READING PASSAGE —
┄┄┄┄┄┄

The reason why the Corporation came in for such criticism was that the new Guild Hall was erected on the site of the Jacobean Guild Hall, and the shape of the triangular site was not really suitable for such a prestigious building.  Presumably the authors were inferring that if a different, larger site had been selected by the Corporation then Mr Evelegh just might have come up with a better design.

Following the demolition of the Jacobean Guild Hall, the foundation stone of the new one was laid on May 8th 1799 and the Guild Hall was opened the following year.

Mr Evelegh's triangular-shaped Guild Hall in Whimple Street, Plymouth,
viewed from the west end, 1944.
© National Monuments Record (RCHM(E)).

The old Guild Hall viewed from the east end, showing the Fire Engine Station, October 1943.
© National Monuments Record (RCHM(E)).

Built at a cost of £7,000, it was constructed mainly of limestone but with granite pinnacles taken from the previous building.   Beneath the illuminated clock was the main entrance which led up to the great hall.   On either side of the doorway were the police offices and cells.  The latter were said to be totally inadequate by 1810 although it was to be forty years before they were replaced by the new Borough Prison.  The building also included the Council Chamber, the Town Clerk's office, a library, the magistrate's room and waiting rooms for witnesses.

A Mr Isable was the mason responsible for the construction work, while others in the team were Mr Alger, painter and glazier, and Mr Drew, the carpenter.  The only accident during the construction was to Mr Drew's son, who fell from the roof and broke his thigh.

The building was very quickly condemned as: 'inconvenient as a guildhall, unsuited as a mayoralty house, inadequate as a prison and absurd as a market'.

┄┄┄┄┄┄

INFORMATION SUPPLIED —
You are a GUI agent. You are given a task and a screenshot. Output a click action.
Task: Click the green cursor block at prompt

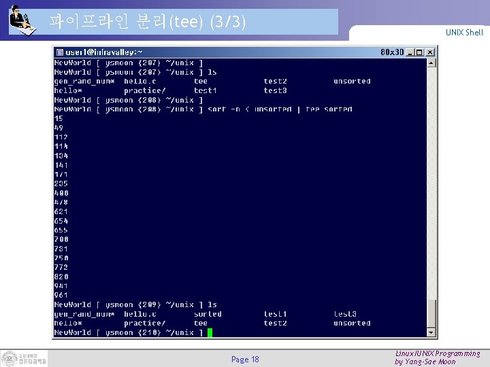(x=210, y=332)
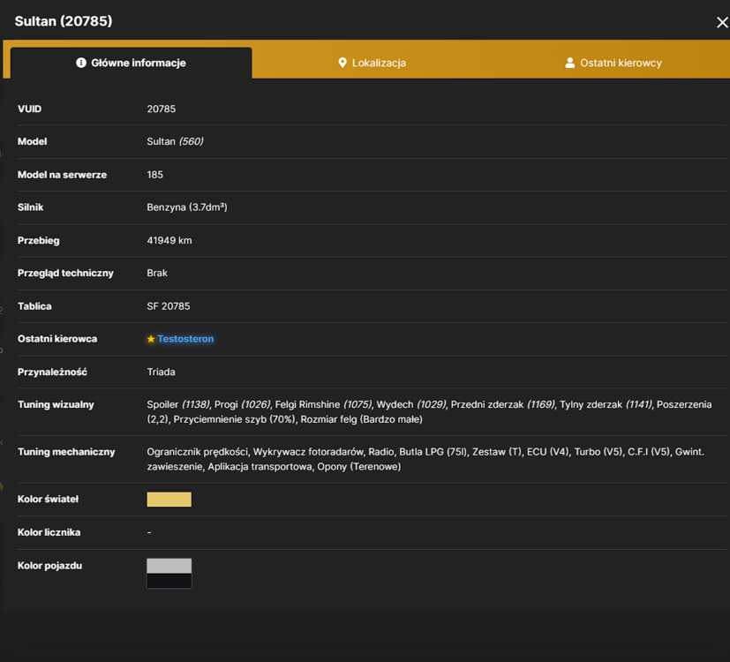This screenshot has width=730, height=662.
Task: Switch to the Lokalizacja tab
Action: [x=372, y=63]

┄┄┄┄┄┄

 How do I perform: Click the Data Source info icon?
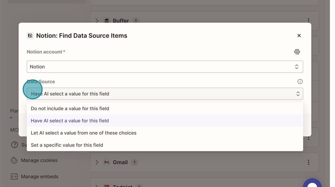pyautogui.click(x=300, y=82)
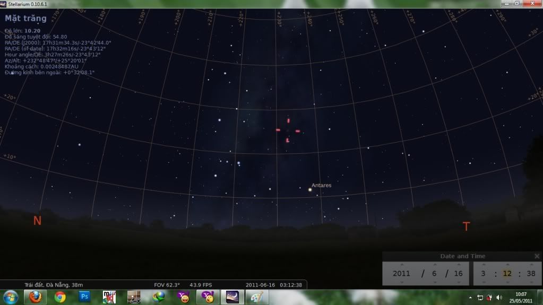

┄┄┄┄┄┄

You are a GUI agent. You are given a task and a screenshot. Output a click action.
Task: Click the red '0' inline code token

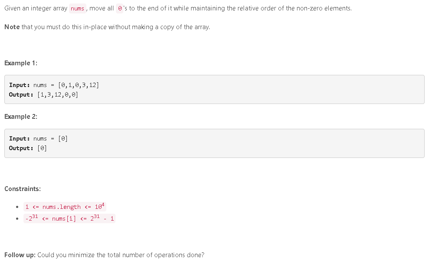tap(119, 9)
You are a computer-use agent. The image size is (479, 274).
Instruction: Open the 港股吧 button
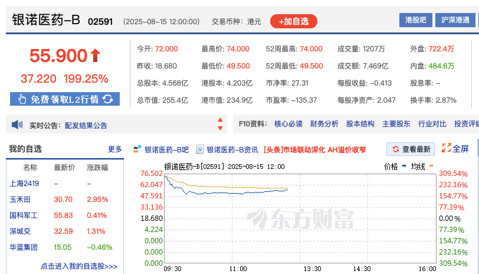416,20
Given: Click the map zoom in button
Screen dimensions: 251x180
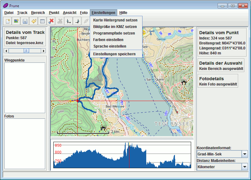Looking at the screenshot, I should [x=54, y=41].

┄┄┄┄┄┄

INSTRUCTIONS —
- a) Please list each of the roles in which the Plymouth Guild Hall passage says the new building was condemned as failing, with the word used for each.
- b) Answer these questions from the Plymouth Guild Hall passage:
(i) On what date was the foundation stone of the new Guild Hall laid?
(ii) How much did the building cost?
(iii) Who was hurt during construction, and what injury did he suffer?
- c) Carry on the Plymouth Guild Hall passage, starting right after its final sentence.

ANSWERS FOR THIS EXERCISE —
- a)
- Inconvenient as a guildhall
- Unsuited as a mayoralty house
- Inadequate as a prison
- Absurd as a market

- b)
(i) May 8th 1799
(ii) £7,000
(iii) Mr Drew's son, who fell from the roof and broke his thigh

- c)
It is recorded that in the 1860s the Borough's scarlet fire engine could be seen in the open archway at the eastern end of the building.  It had a steam pump, brass boiler and a copper funnel.  The horses stood close by with their harnesses suspended above them so they could be lowered quickly into position.

A painting of King William IV in the uniform of Lord High Admiral adorned the Council Chamber.  It had been purchased privately by the Mayor, Mr J Burnell, and at the Town Council meeting on Wednesday May 2nd, he presented it to the Council specifically for the Council Chamber.

When the current Guild Hall was opened in 1874, this building lay idle until 1876, when it was opened as the new Free Library and Reading Rooms.  The conversion was carried out by Mr Robert Stanlake, a Plymouth builder.

From 1910 onwards, when the present Library building at Drake Circus was opened, Evelegh's old Guild Hall was used by the City Treasury and Stores Officer.  Consequently, when it was bombed during the raids of 1941 the City lost all its stores records and Rate Valuation lists.  By February 1945 the building had been demolished.